Let me tell you about the best and the baddest seller I’ve ever met. Myself. If I can stand for the values of a product, I’m doing such a great job it’s beyond the horizon. If I don’t, well. When I was sixteen I worked three months with telephone marketing. That was when I first noticed that I couldn’t find myself to push bullshit (I would say “sue me” but reminder: it’s nine years ago) onto innocent people. Fraud is not a foreign word in branding and yes, I would call it a fraud if you make your customers believe in your words if the words don’t go deeper than a punk type of font. When it comes to branding and values, the “saving the world” is a little “been there done that did not work on anyone older than 12” which is why “recyclable plastic” or “cruelty free” has been trending. Recyclable plastic is without a doubt better than newly made plastic, but what about bioplast? And cruelty free is great, but does this concerns only the animals or the people working at the workplace as well? Because pardon, I’m thankful that Dumbo’s doing okay but I’d like for Peter Pan to have a safe workplace as well.
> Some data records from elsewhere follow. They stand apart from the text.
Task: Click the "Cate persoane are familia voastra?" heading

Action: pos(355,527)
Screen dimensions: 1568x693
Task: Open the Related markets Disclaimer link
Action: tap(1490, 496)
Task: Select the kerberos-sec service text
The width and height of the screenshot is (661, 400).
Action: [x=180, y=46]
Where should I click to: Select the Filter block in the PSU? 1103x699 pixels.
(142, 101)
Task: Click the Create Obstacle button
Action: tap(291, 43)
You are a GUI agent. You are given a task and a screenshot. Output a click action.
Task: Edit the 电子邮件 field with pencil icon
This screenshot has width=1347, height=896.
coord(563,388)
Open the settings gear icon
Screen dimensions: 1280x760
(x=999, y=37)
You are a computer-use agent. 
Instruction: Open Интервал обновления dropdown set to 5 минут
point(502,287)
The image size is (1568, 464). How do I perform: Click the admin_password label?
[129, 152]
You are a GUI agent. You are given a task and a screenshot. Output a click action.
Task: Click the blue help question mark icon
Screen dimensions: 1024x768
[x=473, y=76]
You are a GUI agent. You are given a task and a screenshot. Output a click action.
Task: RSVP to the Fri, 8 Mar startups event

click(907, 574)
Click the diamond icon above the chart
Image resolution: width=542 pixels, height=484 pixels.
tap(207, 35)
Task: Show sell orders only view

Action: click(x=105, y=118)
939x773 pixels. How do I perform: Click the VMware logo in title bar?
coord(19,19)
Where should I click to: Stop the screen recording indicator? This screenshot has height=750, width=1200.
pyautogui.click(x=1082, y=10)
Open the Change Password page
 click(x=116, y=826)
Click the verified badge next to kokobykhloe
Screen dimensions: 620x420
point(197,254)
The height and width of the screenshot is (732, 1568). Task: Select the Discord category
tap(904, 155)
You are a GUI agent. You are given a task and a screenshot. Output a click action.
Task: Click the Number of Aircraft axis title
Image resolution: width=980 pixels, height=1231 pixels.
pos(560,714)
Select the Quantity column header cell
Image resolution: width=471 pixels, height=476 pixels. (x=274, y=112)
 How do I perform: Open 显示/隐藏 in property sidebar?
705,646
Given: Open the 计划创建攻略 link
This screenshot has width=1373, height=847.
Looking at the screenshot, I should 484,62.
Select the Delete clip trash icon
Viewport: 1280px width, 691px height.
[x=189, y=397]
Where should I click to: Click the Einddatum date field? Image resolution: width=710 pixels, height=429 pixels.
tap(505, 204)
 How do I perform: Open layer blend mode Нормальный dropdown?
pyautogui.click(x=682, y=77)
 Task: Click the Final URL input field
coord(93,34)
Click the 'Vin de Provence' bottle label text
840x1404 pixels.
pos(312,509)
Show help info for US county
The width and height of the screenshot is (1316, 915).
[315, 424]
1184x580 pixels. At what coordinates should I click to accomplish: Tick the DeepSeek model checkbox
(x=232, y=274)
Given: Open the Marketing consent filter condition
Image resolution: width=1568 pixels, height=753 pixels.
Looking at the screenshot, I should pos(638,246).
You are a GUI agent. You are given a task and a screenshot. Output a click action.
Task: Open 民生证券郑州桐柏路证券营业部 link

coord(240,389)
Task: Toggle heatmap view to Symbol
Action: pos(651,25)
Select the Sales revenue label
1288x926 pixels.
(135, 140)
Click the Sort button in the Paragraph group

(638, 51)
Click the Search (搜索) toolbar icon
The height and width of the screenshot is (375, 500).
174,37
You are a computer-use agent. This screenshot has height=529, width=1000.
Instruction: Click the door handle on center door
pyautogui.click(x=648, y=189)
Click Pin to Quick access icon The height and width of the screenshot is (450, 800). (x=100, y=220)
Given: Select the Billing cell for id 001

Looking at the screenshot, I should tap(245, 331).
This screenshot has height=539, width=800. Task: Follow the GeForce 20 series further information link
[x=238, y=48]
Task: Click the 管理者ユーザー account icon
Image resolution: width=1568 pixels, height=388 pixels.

I’m truly sorry for breaking a bubble if I do, but The Body Shop is owned by L’Oréal.  Anita Roddick is a woman I have the deepest respect for, due to what she started and stands for (among several organisations which she can put on her CV), she is a woman with capital W. On one side, if we shall hear her out, she’s claiming that L’Oréal is developing the sustainable economy and structure that The Body Shop originally holds. L’Oréal has been known for its animal cruelty but hey, they’ve been developing by using green (the color of everything’s fine and sustainability) in Photoshop for advertisement. The joke’s on the hearts of the customers, isn’t it? It’s important to mention that The Body Shop and L’Oréal is, in its complexity, still functioning as two firms in a way, but it does feel like the blind leading the used to see but now have covered eyes.

The-Body-Shop-8

What researchers have found out when it comes to sustainability is that the word itself holds a lot of guilt. People feeling guilty if they don’t go all the way. As if one good deed isn’t worth it if the next deed is bad. It makes perfect sense and it’s all psychological. You’ve eaten 50g of chocolate and you’re stuck with the feeling of messing up your green day so you eat 50g more because you think you’re already on your silky way to the gutter. This is okay, and this is fine. What’s absurd, however, are bloggers on their documentary trips to, let’s say, Cambodia. Showing the world, us, the realities in factories and you know the stories. That’s not absurd. What’s absurd is how they in the aftermath are doing advertisement the 21st century way: showing off outfits where the clothes in itself is a part of the payment. Where is the clothes in 95% of these sponsored YouTube-vids or images from? Fast fashion. Tell me about one fast fashion brand that does not make their clothes in Cambodia (or another poor country with employees working under horrific circumstances yet earns less than your goldfish) and I’ll personally give you a medal. Bloggers are influencers (even though copy paste from Pinterest is trendy) but the ones showing you how bad the world is yet front and work for the brands that is part of the problem should maybe seek out a therapist if a split personality is the real deal. That was harsh, pardon.

How could this article not include Coca-Cola. I hate to admit it, but Coca-Cola is ahead of plenty brands in our hearts and veins just because of the fact that it’s been existing since childhood. Then your childhood ends, and you start to wake up. To make soda you need water, and you don’t need to be a scientist to understand that taking water from people and villages that don’t have a lot of water in the first place doesn’t exactly make you the good guy. It’s the tale of the opposite Robin Hood. To manipulate the customers and every Coca-Cola drinking human being you need money, and money is what they do. They put a lot of effort into branding and also green branding, yet it’s all a visual play where we’re the viewers. To whomever said ignorance is bliss; no, ignorance is dangerous.